The two of us looked at the dark street. It was still, quiet.

“Not much traffic goes by here this time of the night, does it?” I asked.

“No.” He leaned back on his elbow, found a dried piece of grass on the flatbed and put it into his mouth. “What about you, Brooke? Did you leave a boyfriend back there?”

“No,” I said quickly.

“C'mon, there must have been a few,” he insisted.

“Well, no one important at least,” I admitted finally.

“What do you mean? How can that be?” he kidded. “How could boys resist falling head over heels for you?” Something in his eyes turned serious, and I knew he was paying me another compliment.

“I used to ask myself that every day,” I joked back, suddenly uncomfortable.

He laughed harder and then suddenly stopped and fixed his gaze on me. In the darkness, his beautiful ebony eyes glistened. When he turned, his body moved closer to me. We were only inches apart. I didn't turn away as his lips drew closer. We touched, almost as if by accident at first, tentative, soft, quick, and then he shifted his weight and kissed me harder, longer, his hand going to my shoulder to hold me to him.

“I like you, Brooke,” he said. “I like you a lot.”

“I like you, too.”

“I'm glad your car's water pump broke,” he whispered.

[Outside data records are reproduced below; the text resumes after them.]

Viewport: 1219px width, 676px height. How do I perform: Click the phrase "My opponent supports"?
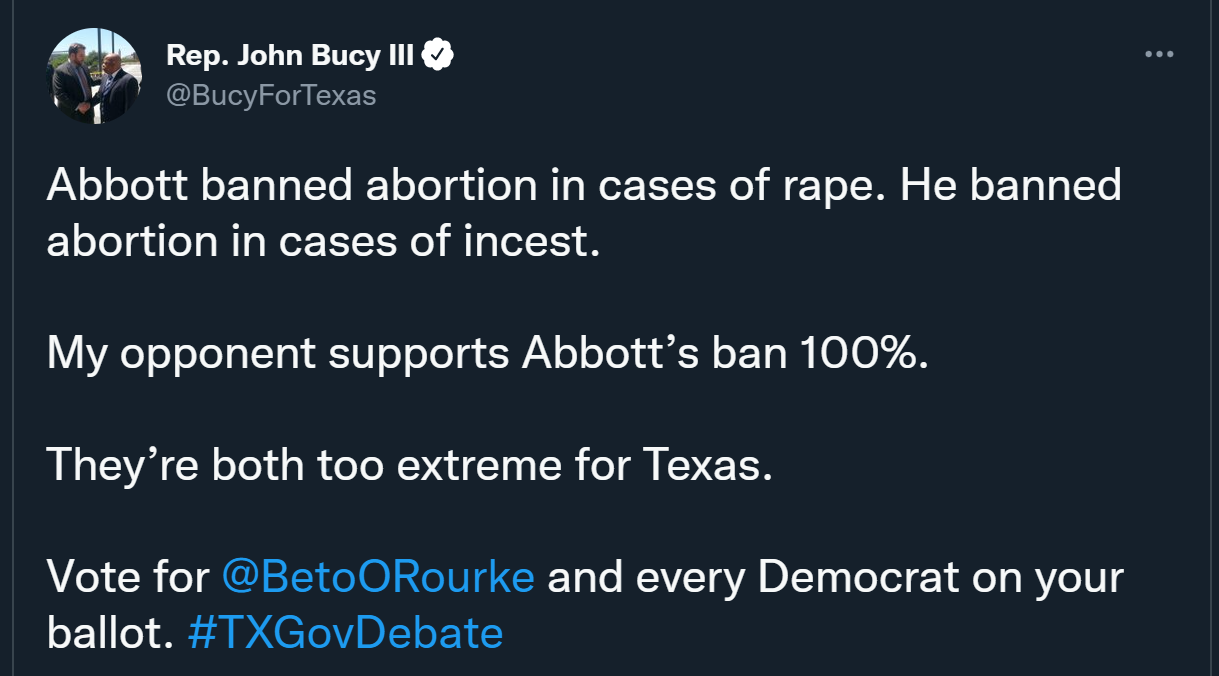point(277,355)
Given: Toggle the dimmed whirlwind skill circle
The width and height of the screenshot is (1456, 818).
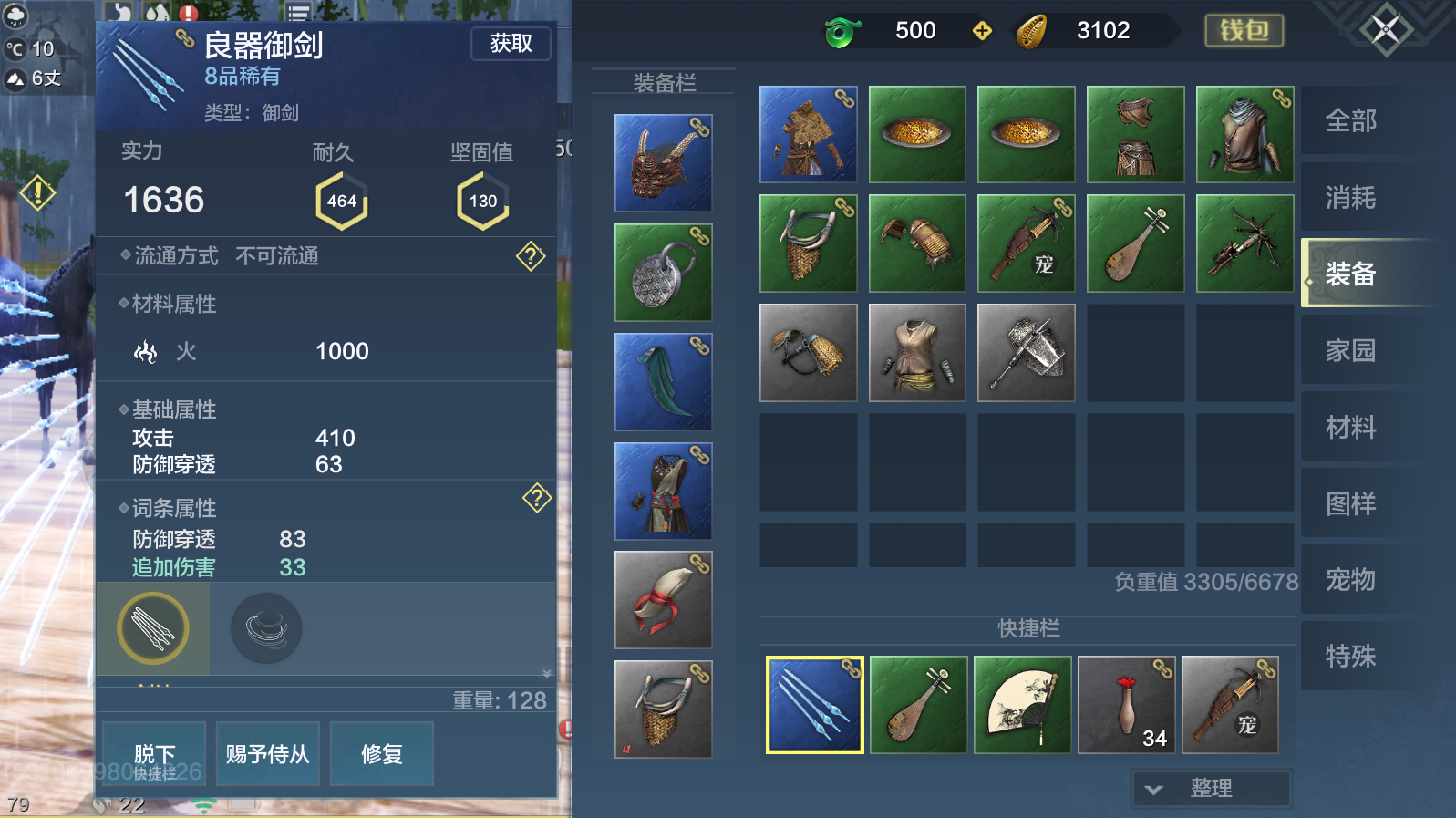Looking at the screenshot, I should tap(266, 628).
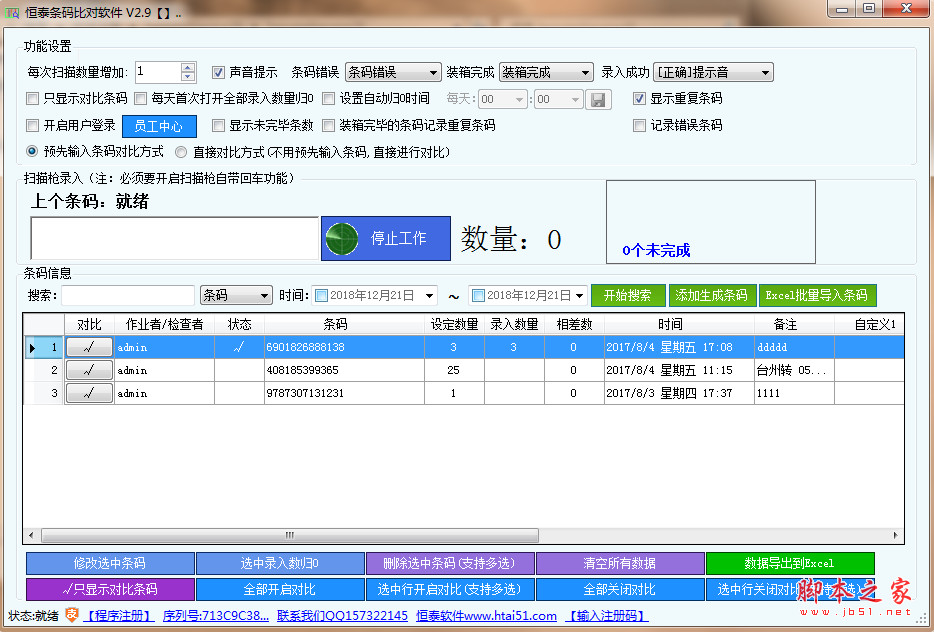This screenshot has width=934, height=632.
Task: Click the save icon beside the daily time fields
Action: 598,99
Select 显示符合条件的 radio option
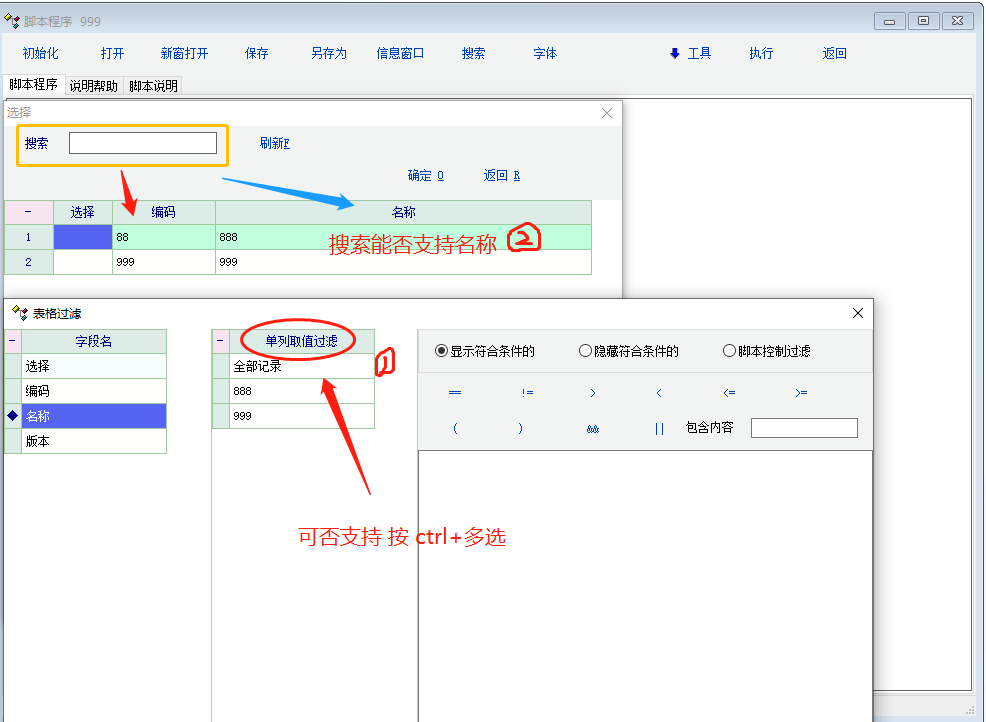986x722 pixels. (442, 351)
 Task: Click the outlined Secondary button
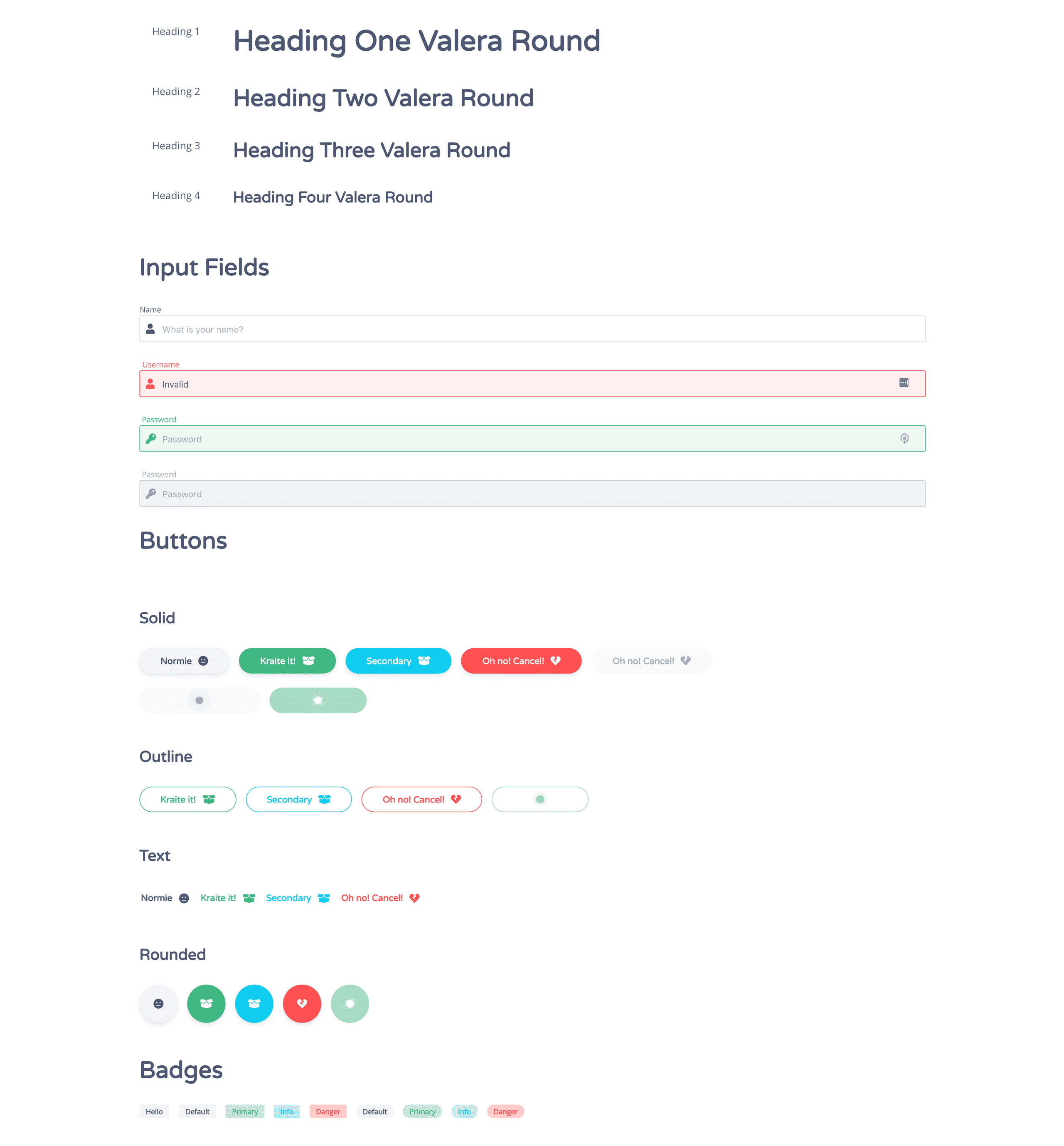[x=298, y=799]
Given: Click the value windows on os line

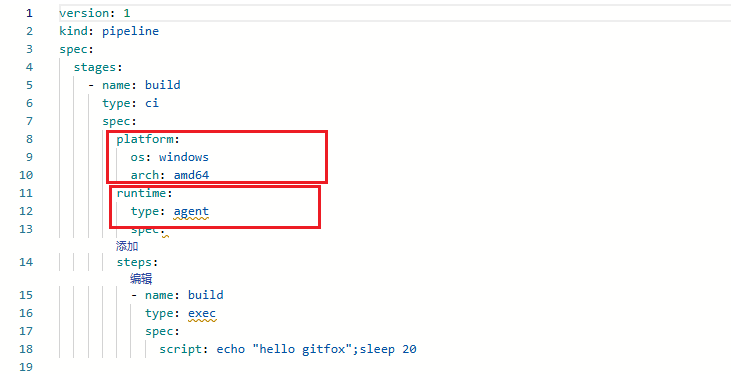Looking at the screenshot, I should click(184, 157).
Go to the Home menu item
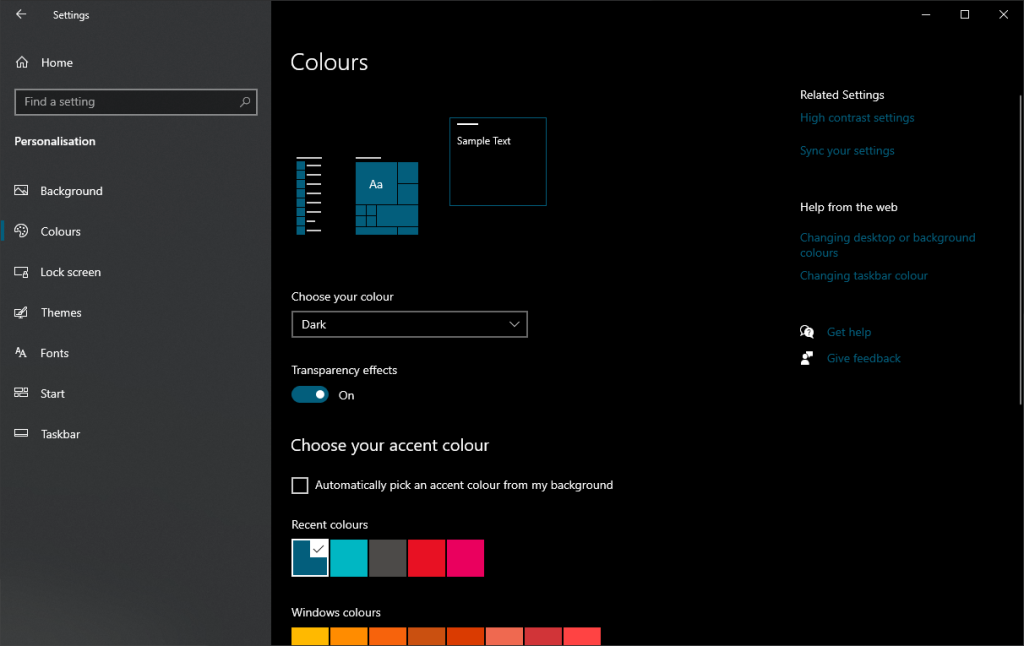This screenshot has height=646, width=1024. click(x=47, y=62)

We kissed again and then we lay back. He had his arm outstretched so that my head rested on it and when I turned, I turned into his chest. Above us the stars blinked like candles in the dark. It made me dizzy to lie there, feeling his heartbeat as well as my own. His lips were on my forehead and then slowly traced the bridge of my nose, paused at the tip, kissed it and moved to my lips again. This kiss was long, softer, warmer. I felt the heat rising up my legs as if I had lowered myself into a warm bath.

I put my fingers into his hair and combed through it, moving down the back of his neck. I heard him moan and felt his excitement building. He moved closer, his right hand sliding down my arm and under to find my breast. I turned into him and buried my face against his chest. He kissed the top of my head and then nibbled gently on my ear. It sent a delightful chill down my spine.